Saved data entries
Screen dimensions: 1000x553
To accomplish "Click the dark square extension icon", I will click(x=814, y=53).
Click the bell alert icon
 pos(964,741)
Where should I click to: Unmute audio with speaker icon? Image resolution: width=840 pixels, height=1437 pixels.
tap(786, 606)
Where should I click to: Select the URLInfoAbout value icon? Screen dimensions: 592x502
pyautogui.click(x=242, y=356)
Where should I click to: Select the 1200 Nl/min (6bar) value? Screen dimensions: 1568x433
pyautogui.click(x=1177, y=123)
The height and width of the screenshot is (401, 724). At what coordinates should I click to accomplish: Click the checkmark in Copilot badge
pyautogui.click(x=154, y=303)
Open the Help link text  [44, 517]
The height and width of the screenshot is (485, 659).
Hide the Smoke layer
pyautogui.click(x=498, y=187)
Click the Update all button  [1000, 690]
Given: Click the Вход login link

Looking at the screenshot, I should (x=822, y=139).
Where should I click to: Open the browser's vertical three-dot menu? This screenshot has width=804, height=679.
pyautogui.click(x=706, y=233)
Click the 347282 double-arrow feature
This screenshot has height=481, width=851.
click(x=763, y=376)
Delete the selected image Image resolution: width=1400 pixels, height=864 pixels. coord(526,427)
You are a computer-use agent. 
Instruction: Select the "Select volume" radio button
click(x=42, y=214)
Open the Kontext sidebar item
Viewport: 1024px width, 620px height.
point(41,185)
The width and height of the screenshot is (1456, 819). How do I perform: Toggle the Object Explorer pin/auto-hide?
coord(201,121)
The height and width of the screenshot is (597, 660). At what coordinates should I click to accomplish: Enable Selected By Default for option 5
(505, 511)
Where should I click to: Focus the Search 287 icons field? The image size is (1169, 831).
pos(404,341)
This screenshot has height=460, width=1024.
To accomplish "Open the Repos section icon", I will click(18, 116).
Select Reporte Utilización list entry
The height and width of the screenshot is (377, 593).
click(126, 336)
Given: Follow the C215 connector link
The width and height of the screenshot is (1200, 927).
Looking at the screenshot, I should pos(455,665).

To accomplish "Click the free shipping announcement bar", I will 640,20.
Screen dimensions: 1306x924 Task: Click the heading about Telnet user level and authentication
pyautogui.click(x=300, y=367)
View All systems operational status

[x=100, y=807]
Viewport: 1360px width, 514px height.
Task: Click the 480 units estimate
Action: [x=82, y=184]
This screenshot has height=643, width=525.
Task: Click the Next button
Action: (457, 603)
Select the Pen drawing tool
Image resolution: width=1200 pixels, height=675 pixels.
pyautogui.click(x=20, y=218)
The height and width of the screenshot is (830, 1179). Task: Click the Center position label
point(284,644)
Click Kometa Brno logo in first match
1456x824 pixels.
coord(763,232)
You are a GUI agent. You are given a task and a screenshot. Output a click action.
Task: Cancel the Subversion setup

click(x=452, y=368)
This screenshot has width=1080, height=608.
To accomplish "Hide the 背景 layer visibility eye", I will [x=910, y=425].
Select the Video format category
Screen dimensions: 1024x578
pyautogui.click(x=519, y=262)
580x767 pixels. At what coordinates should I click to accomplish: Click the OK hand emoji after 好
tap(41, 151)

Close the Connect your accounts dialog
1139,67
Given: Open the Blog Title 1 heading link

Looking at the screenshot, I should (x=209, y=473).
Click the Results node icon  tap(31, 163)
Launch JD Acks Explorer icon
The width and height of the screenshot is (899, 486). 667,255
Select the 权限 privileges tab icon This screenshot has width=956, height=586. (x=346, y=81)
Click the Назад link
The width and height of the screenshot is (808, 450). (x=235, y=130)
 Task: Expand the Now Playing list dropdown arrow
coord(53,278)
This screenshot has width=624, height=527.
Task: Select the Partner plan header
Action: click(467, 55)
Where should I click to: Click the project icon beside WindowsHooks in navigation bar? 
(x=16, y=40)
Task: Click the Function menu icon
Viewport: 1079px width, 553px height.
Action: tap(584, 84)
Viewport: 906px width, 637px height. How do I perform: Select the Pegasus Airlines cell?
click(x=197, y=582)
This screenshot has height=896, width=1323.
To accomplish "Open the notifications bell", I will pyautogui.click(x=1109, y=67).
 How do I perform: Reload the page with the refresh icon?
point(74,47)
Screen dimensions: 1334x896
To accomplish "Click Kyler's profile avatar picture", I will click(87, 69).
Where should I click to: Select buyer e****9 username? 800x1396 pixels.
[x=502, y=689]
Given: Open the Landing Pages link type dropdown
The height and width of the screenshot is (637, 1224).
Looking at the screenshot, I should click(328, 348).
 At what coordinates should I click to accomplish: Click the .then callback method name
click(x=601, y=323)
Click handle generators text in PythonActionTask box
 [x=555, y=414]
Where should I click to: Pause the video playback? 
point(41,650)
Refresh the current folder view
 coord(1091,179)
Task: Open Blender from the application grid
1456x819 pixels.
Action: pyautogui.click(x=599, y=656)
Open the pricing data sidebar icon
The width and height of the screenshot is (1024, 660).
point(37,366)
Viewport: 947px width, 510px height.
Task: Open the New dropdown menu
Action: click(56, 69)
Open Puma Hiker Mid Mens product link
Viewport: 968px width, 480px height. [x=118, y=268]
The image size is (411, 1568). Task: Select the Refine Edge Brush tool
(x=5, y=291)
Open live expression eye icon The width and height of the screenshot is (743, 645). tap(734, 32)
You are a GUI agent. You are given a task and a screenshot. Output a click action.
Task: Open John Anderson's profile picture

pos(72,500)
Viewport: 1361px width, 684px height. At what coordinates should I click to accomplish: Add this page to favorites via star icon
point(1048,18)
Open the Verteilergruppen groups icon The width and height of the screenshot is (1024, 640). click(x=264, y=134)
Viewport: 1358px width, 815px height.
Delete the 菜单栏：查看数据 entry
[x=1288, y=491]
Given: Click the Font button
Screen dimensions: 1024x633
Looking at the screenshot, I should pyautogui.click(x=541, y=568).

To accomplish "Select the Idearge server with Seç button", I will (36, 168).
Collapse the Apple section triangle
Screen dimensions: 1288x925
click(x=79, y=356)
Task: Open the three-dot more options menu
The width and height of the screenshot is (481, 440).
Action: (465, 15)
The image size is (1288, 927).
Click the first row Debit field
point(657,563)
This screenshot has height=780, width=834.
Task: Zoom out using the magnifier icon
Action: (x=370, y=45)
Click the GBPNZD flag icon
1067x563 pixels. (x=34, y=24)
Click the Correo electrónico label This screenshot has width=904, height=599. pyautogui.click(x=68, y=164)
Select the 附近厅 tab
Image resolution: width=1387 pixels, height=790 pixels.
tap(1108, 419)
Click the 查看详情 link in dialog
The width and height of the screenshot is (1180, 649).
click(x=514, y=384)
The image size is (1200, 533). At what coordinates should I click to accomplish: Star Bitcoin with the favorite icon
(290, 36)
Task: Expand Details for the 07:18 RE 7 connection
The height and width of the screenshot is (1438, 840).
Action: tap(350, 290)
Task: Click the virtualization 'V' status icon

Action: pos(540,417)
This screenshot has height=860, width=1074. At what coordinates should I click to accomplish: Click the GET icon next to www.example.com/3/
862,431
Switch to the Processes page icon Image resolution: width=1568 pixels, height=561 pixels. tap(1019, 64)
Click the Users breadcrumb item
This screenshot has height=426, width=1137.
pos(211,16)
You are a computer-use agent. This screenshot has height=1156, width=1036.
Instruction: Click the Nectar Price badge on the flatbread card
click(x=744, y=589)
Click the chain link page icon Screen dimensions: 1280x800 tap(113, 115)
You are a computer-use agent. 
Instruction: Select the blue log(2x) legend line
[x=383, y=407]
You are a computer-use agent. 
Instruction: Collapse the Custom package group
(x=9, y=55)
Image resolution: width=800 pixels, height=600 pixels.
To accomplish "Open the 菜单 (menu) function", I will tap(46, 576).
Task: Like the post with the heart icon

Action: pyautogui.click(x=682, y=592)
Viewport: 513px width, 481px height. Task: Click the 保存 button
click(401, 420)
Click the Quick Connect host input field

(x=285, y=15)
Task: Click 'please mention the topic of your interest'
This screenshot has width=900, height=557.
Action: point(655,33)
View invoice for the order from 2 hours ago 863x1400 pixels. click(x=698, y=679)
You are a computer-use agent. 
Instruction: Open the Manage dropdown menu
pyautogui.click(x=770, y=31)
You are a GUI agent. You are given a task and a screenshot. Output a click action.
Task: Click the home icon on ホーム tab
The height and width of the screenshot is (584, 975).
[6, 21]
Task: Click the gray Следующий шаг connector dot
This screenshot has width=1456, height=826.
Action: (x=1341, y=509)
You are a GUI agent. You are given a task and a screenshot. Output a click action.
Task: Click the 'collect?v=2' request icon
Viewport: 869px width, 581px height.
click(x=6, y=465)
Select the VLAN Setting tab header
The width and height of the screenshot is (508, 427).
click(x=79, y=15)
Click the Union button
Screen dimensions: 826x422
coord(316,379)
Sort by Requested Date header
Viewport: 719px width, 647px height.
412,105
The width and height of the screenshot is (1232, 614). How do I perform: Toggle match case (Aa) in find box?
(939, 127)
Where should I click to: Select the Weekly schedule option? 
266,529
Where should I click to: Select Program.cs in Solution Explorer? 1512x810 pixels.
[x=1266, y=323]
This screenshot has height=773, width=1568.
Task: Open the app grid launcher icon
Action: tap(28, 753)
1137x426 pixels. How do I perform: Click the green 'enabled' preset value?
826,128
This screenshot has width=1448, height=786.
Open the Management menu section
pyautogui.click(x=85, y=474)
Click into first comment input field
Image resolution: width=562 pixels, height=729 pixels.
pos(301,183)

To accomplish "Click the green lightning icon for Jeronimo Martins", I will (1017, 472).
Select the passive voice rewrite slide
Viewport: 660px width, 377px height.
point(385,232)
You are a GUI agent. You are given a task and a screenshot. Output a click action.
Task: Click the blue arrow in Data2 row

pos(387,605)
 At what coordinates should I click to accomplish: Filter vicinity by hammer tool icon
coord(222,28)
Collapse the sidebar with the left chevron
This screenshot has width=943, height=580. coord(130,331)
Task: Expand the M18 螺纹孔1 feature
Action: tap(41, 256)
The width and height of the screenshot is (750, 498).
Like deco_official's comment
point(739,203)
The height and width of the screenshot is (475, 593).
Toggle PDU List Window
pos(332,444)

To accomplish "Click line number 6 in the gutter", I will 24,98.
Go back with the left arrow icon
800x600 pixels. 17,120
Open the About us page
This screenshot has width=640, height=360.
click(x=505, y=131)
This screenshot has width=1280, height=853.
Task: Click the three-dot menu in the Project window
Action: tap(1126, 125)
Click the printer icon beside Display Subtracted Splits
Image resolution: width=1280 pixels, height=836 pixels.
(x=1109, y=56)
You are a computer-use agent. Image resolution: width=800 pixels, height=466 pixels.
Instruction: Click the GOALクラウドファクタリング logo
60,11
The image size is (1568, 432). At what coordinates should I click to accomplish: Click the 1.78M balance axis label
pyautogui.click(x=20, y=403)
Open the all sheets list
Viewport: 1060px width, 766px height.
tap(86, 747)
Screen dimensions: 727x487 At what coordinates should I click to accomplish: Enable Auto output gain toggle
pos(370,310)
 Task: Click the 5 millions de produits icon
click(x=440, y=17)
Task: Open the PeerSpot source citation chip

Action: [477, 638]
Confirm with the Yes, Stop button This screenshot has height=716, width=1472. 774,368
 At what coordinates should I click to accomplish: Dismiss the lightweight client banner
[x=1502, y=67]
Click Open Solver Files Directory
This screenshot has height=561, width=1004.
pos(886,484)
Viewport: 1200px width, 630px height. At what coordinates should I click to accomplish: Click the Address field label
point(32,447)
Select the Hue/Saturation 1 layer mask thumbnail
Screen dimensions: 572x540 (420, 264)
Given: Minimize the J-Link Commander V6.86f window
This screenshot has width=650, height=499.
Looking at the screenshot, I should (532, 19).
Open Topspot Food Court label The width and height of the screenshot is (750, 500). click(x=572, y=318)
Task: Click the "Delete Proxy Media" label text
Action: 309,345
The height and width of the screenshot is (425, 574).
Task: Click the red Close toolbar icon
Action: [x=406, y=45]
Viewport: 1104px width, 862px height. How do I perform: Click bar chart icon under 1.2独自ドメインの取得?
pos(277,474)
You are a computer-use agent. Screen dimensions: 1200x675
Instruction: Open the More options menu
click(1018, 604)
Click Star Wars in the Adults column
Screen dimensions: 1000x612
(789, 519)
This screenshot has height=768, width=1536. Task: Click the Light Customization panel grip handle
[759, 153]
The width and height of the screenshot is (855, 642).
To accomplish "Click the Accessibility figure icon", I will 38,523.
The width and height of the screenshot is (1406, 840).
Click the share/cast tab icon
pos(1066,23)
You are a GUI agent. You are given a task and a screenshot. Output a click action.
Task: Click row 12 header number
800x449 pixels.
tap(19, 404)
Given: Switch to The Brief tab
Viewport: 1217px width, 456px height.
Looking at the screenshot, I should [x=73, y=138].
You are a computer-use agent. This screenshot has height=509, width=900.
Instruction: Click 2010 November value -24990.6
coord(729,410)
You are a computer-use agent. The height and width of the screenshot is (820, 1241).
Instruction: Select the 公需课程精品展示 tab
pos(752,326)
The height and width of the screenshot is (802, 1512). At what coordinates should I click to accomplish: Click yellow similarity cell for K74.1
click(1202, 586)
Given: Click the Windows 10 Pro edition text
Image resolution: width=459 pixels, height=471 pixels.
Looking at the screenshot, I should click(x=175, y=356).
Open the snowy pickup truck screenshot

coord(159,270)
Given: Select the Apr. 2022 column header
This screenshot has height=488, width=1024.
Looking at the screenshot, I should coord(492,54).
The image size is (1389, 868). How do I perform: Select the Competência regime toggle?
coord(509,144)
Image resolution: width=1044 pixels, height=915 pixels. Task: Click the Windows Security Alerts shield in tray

--- Task item ---
Only lines holding the string "connector" are wanted; gather each one from the entries above.

--- Response box ---
Given: Follow the C215 connector link
Task: Click the gray Следующий шаг connector dot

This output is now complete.